Avant de donner à entendre l’œuvre phare de la soirée, Marc-Antoine Emery invite ses chanteurs à ouvrir la partition du «Salve Regina» en sol mineur de Joseph Haydn. Bien plus qu’une mise en voix, cette œuvre aux dimensions intimistes est un concentré de beauté. Le chœur et les solistes s’unissent à l’Orchestre de chambre fribourgeois pour en révéler toute la délicatesse. L’organiste Vincent Perrenoud est l’un des meneurs de cette lecture limpide et expressive.
Le chœur s’entoure d’un orchestre plus étoffé pour aborder le célèbre «Requiem» en ré mineur de Mozart. Même si les voix graves ne pèsent pas toujours assez lourd dans l’effectif, Marc-Antoine Emery parvient à asseoir une bonne stabilité pour négocier les retards et dissonances de l’Introït. Le choix assumé d’un tempo lent lui permet d’instaurer un climat tragique, qui s’intensifie dans le Kyrie. L’angoisse devient plus forte encore dans le Dies Irae, puis la basse puissante de Jean-Luc Waeber impose un ton solennel dans le Tuba mirum.
Mis à part un certain flou dans les harmonies du Confutatis, chœur et orchestre maîtrisent bien la progression dramatique et varient les couleurs entre résignation, majesté et intériorité.
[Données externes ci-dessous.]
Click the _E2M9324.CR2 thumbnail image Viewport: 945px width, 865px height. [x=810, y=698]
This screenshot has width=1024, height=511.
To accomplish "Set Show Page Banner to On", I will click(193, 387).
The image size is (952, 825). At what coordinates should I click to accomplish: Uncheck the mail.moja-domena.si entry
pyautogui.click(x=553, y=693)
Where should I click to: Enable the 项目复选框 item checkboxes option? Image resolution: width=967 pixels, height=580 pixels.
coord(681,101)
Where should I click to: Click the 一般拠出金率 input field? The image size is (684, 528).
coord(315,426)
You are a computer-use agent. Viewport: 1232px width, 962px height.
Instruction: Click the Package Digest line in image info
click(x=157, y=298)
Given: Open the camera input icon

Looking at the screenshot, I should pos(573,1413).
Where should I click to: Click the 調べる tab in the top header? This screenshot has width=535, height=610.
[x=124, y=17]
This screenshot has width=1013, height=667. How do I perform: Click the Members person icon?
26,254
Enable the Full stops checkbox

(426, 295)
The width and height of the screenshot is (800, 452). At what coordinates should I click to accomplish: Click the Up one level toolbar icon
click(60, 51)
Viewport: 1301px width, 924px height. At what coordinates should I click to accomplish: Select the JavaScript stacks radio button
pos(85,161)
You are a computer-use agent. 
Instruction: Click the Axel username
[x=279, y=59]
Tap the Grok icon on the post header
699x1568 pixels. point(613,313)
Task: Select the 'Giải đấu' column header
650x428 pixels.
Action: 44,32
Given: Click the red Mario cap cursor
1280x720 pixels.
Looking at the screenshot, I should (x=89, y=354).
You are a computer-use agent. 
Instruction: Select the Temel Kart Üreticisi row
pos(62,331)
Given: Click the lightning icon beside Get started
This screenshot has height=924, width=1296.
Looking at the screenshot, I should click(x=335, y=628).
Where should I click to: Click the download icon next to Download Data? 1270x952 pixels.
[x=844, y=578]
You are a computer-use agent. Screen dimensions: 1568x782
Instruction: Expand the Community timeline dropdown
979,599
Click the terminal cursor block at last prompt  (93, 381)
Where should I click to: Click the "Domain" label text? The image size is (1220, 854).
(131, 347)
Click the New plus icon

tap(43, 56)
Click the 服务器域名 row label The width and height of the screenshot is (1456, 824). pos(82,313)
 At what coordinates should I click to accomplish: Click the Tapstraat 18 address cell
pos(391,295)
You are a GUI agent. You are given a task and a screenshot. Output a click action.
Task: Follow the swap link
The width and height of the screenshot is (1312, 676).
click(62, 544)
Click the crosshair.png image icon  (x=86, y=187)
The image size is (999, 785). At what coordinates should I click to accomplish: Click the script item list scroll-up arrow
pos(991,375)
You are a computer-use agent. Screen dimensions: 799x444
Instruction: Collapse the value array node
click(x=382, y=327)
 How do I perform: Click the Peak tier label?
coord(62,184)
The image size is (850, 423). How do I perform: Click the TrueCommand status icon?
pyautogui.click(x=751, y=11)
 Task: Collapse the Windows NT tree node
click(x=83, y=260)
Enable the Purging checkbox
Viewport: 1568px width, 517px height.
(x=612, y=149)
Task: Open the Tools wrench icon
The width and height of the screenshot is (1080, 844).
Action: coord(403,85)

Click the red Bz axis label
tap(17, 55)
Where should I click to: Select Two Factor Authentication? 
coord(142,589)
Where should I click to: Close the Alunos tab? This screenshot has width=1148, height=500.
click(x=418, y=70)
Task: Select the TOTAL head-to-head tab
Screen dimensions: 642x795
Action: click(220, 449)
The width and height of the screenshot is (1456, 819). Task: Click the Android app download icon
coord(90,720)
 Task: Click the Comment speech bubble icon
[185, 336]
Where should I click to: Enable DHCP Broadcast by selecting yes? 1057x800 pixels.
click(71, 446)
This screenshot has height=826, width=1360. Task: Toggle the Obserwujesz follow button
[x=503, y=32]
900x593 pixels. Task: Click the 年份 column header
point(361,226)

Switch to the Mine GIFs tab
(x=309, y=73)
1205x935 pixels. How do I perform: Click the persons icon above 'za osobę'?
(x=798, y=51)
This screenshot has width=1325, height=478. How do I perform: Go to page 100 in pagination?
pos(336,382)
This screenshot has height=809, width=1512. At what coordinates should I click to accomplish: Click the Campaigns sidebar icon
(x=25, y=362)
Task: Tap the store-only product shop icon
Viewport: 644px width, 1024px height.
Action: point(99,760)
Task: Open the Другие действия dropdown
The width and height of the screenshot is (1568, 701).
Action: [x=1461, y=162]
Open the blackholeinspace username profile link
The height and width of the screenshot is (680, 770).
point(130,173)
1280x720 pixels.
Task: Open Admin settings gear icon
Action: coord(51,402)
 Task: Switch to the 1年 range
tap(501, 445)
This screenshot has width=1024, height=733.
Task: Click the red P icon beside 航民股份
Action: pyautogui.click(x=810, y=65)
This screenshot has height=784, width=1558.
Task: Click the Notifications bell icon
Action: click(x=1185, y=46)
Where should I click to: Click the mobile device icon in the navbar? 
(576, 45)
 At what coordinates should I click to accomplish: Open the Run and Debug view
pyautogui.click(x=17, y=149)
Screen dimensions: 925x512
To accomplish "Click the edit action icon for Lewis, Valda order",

L’articulation toute en nuances du ténor Jonathan Spicher, l’alto doux et rayonnant de Véronique Rossier et le timbre séraphique de la soprano Charlotte Müller Perrier apportent beaucoup de profondeur à l’interprétation de ce «Requiem» ponctué de tendresse.
Benjamin Ilschner, "La Liberté" du 3 novembre 2015

Brahms dans la joie pour un 30e anniversaireCritique
Ein deutsches Requiem. Voilà une œuvre ambitieuse qui a mobilisé toutes les énergies du chœur Anonymos ces derniers mois. C’est dans son fief d’Ecuvillens, dans une église presque comble, que l’ensemble vocal, dirigé par Marc-Antoine Emery, a donné cette œuvre en concert samedi pour marquer son trentième anniversaire. Et à l’heure de l’agape qui a suivi, la joie se lisait sur les visages d’auditeurs enchantés d’avoir entendu un chœur pétant de vitalité.
Une joie qui reflète celle, manifeste, des chanteurs réunis pour exécuter cette œuvre. Ces chanteurs, on les sent concernés, impliqués dans cette interprétation. Certes, l’entrée initiale du premier numéro Selig sind, die da Leid tragen, énoncée pianissimo, paraît timide, et certains aigus apparaissent un peu secs. Mais peu à peu, au fil de fortissimos intenses, la formation s’affirme, monte en puissance, galvanise le public.
On relève la grande lisibilité de chaque registre, rehaussée par une précision constante des nuances et du dessin de la phrase. Les pupitres masculins du chœur font preuve d’une fusion idéale, garante d’une exécution fluide. Ils répondent, en particulier dans le numéro conclusif Selig sind die Toten, à de lumineux moments en demi-teinte offerts par les dames du chœur.
Si l’auditeur se laisse emporter par des parties chorales maîtrisées par un chef qui sait ce qu’il veut, les solistes ne sont pas en reste. Il y a du brillant dans la voix de Joëlle Delley Zhao, soprano qui accorde tout son soin au phrasé d’interventions savamment chantournées. En d’autres moments, le baryton Jean-Luc Waeber se montre enveloppant, chaleureux, parfois dramatique. Qu’il intervienne, et c’est toute l’église qui paraît vibrer.
Enfin, la prestation des deux pianistes est à relever: Boris Fringeli et Simon Savoy, sont présents sans répit d’un bout à l’autre de l’œuvre, tenant à quatre mains la partie d’orchestre. Leurs entrées, en particulier, savent installer des ambiances, notamment dans le départ du premier numéro de l’œuvre: c’est leur jeu qui, dès ces premières notes, donne à l’interprétation son caractère grave et serein. Ils ont notablement contribué à faire de ce «Requiem humain» une heure musicale aux climats intimes de musique de chambre. Daniel Fattore
Encore samedi 27 octobre, à 20 h 15, à l’église Saint-Paul de Fribourg, et dimanche 28 octobre, à 17 h, à la collégiale de Romont.